Spain’s Santander hires Credit Suisse, Goldman to look at Citibanamex bid – sources
By Jesús Aguado
MADRID (Reuters) – Spain’s Santander has hired Credit Suisse and Goldman Sachs to look at a potential bid for Citibanamex, Citigroup’s retail bank in Mexico, two sources familiar with the process said on Tuesday without providing further details.
Both Santander and Goldman Sachs declined to comment and a Credit Suisse representative was not immediately available for comment.
Santander had previously submitted a non-binding bid for Citibanamex, another source with direct knowledge of the process said, adding that binding bids were expected later this year.
Spanish newspaper Expansion, which first reported on Tuesday that Santander had hired the banks, said the sale process could be outlined before the end of the summer.
Mexico´s Grupo Financiero Banorte SAB de CV has also submitted a non binding offer and hired Bank of America as advisor, one source with knowledge of the matter said on Tuesday.
Analysts at Credit Suisse, in a note on Tuesday, said a sale could be worth up to 9 billion euros ($9.54 billion).
“Our updated scenario analysis suggests a purchase price range of 6.8 billion-9 billion euros,” the analysts said.
Santander Executive Chairman Ana Botin said in February that the bank would look at Citibanamex but would pursue a disciplined approach and not issue new shares to fund any such deal. However, some financial consultants and investment bankers believe that Citibanamex is too good an opportunity not to be considered, given its high profit margins.

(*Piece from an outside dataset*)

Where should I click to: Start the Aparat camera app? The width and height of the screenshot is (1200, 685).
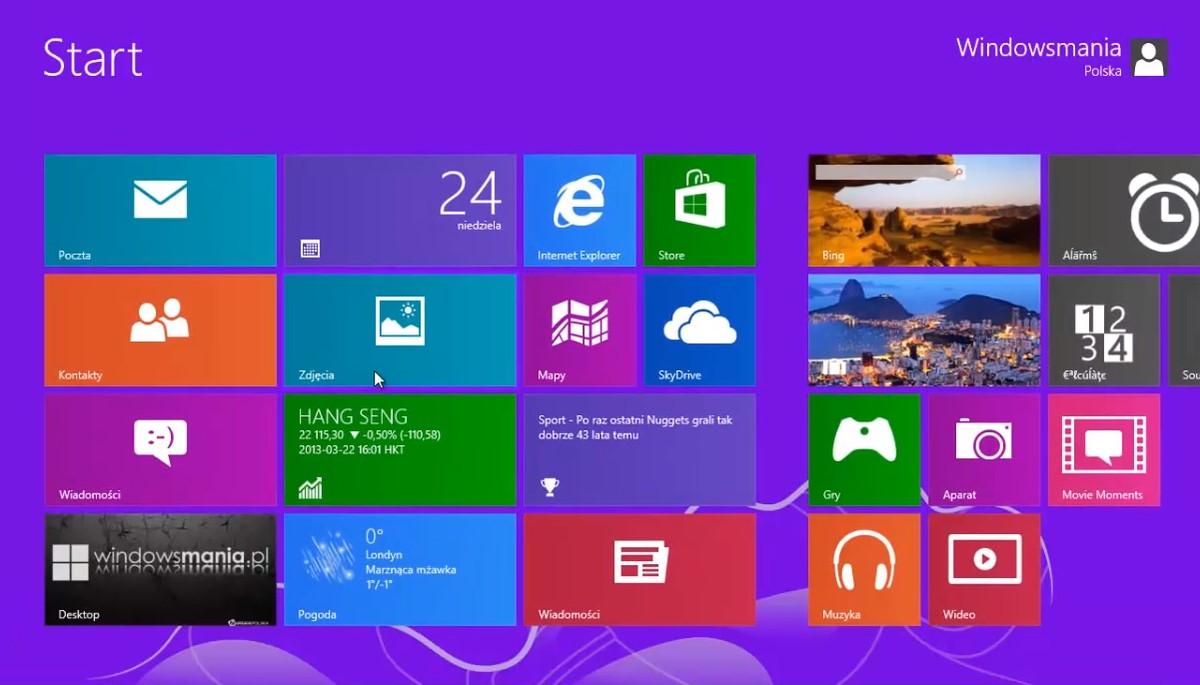pyautogui.click(x=985, y=450)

Earlier this month Santander, the euro zone’s second-biggest bank in terms of market value, named Mexican Hector Grisi as its new chief executive, who will take on the role next January.
Mexican President Andres Manuel Lopez Obrador has in the past pledged to “Mexicanize” the unit, floating names of Mexican billionaires and bank owners, but he has no direct control over the process.
Citigroup has said nationality will not be the deciding factor in the transaction.
“Having a Mexican national leading the group could be a positive for the Mexican administration and make a foreign owner more palatable,” broker Nau Securities said recently.
Last Friday, Citigroup Latin America Chief Executive Ernesto Torres Cantu said that the bank did not expect to reach a deal to sell its Mexican consumer banking arm Citibanamex until January 2023.
Cantu said the bank was engaged with potential buyers, but declined to provide more details about the process.
Other potentially interested parties include Mexican Grupo Financiero Inbursa
(This story refiles to remove repetition of Banorte in para 15).